• PROBLEM: Please rewrite the entries as a numbered list, starting with the line that contains "Click the GENERATE" and going on through the line that contains "click(x=757, y=357)", both included. Leave out any blank lines.

>> Begin

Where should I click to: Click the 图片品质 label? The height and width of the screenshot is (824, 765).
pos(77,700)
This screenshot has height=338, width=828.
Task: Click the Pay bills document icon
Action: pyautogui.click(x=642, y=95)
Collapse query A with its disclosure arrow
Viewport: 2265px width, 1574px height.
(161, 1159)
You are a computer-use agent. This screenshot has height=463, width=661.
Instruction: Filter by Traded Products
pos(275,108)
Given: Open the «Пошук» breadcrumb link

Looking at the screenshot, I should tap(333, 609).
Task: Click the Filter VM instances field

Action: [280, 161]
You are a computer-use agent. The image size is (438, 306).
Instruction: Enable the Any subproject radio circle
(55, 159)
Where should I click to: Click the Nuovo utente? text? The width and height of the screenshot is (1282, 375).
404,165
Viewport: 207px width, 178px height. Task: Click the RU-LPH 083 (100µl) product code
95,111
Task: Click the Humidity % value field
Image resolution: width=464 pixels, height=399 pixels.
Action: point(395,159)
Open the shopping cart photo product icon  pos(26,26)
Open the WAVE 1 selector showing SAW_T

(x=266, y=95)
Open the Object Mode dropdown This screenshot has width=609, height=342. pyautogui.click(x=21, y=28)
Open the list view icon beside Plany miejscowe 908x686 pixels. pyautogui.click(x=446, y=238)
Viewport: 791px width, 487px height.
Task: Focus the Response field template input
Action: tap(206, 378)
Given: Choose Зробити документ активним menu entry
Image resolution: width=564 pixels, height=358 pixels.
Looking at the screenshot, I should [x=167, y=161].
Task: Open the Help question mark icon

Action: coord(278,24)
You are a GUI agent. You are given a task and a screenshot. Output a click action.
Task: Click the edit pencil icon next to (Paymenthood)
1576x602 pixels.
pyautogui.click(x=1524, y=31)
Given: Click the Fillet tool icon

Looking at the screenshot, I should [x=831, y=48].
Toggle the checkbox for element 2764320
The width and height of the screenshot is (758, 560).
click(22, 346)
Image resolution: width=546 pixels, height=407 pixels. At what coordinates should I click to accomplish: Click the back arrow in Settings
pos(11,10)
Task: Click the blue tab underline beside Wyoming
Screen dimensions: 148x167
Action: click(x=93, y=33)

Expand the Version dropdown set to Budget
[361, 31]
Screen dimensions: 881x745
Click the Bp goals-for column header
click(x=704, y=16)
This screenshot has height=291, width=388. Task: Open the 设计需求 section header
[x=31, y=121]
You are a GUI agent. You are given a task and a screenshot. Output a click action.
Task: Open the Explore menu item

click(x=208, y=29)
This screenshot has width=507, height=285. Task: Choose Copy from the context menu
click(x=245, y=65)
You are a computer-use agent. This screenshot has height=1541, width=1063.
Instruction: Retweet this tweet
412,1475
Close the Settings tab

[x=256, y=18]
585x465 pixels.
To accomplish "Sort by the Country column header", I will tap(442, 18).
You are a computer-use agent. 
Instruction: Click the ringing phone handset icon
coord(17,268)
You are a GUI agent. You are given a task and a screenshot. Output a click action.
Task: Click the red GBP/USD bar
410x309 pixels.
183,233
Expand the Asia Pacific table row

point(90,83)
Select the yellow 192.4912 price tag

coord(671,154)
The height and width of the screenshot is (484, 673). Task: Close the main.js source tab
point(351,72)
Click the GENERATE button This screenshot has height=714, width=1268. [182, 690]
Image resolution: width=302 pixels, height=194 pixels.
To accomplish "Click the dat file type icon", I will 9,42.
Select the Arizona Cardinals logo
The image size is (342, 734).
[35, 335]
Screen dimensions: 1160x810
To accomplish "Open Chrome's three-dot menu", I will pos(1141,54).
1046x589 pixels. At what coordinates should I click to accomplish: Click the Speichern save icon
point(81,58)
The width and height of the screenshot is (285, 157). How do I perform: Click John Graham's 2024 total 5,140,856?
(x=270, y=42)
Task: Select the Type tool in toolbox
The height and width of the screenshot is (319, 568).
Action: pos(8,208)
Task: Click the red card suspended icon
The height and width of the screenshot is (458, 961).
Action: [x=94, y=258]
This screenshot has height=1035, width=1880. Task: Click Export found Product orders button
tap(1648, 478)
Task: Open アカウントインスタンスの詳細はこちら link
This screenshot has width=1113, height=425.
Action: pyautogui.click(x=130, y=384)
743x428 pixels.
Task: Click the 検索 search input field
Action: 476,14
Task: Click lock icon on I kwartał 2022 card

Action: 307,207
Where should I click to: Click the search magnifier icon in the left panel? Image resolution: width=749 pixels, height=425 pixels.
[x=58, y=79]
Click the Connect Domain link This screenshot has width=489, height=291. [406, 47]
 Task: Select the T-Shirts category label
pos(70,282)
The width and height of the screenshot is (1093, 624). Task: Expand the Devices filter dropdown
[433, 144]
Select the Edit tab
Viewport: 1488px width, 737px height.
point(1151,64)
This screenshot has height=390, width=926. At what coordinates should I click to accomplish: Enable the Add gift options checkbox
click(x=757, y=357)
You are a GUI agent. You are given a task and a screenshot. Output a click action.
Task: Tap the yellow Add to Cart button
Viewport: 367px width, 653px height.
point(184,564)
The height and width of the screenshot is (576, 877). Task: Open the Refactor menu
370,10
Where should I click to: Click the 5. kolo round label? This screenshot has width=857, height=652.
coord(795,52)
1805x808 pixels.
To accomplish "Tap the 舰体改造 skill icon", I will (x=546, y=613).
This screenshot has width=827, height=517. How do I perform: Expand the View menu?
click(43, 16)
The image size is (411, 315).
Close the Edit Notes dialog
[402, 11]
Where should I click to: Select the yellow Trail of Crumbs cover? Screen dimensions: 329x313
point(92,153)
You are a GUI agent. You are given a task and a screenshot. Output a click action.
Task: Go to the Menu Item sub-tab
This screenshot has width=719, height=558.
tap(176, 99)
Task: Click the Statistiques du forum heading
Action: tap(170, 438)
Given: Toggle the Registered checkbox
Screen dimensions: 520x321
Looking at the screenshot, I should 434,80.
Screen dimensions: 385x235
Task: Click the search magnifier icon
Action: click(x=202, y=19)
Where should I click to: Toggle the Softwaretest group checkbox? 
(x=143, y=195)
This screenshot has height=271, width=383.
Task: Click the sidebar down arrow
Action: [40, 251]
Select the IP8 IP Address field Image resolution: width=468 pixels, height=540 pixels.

>> End

• EXERCISE RESPONSE:
1. Click the GENERATE button This screenshot has height=714, width=1268. [182, 690]
2. Image resolution: width=302 pixels, height=194 pixels.
3. To accomplish "Click the dat file type icon", I will 9,42.
4. Select the Arizona Cardinals logo
5. The image size is (342, 734).
6. [35, 335]
7. Screen dimensions: 1160x810
8. To accomplish "Open Chrome's three-dot menu", I will pos(1141,54).
9. 1046x589 pixels. At what coordinates should I click to accomplish: Click the Speichern save icon
10. point(81,58)
11. The width and height of the screenshot is (285, 157). How do I perform: Click John Graham's 2024 total 5,140,856?
12. (x=270, y=42)
13. Task: Select the Type tool in toolbox
14. The height and width of the screenshot is (319, 568).
15. Action: pos(8,208)
16. Task: Click the red card suspended icon
17. The height and width of the screenshot is (458, 961).
18. Action: [x=94, y=258]
19. This screenshot has height=1035, width=1880. Task: Click Export found Product orders button
20. tap(1648, 478)
21. Task: Open アカウントインスタンスの詳細はこちら link
22. This screenshot has width=1113, height=425.
23. Action: pyautogui.click(x=130, y=384)
24. 743x428 pixels.
25. Task: Click the 検索 search input field
26. Action: 476,14
27. Task: Click lock icon on I kwartał 2022 card
28. Action: 307,207
29. Where should I click to: Click the search magnifier icon in the left panel? Image resolution: width=749 pixels, height=425 pixels.
30. [x=58, y=79]
31. Click the Connect Domain link This screenshot has width=489, height=291. [406, 47]
32.  Task: Select the T-Shirts category label
33. pos(70,282)
34. The width and height of the screenshot is (1093, 624). Task: Expand the Devices filter dropdown
35. [433, 144]
36. Select the Edit tab
37. Viewport: 1488px width, 737px height.
38. point(1151,64)
39. This screenshot has height=390, width=926. At what coordinates should I click to accomplish: Enable the Add gift options checkbox
40. click(x=757, y=357)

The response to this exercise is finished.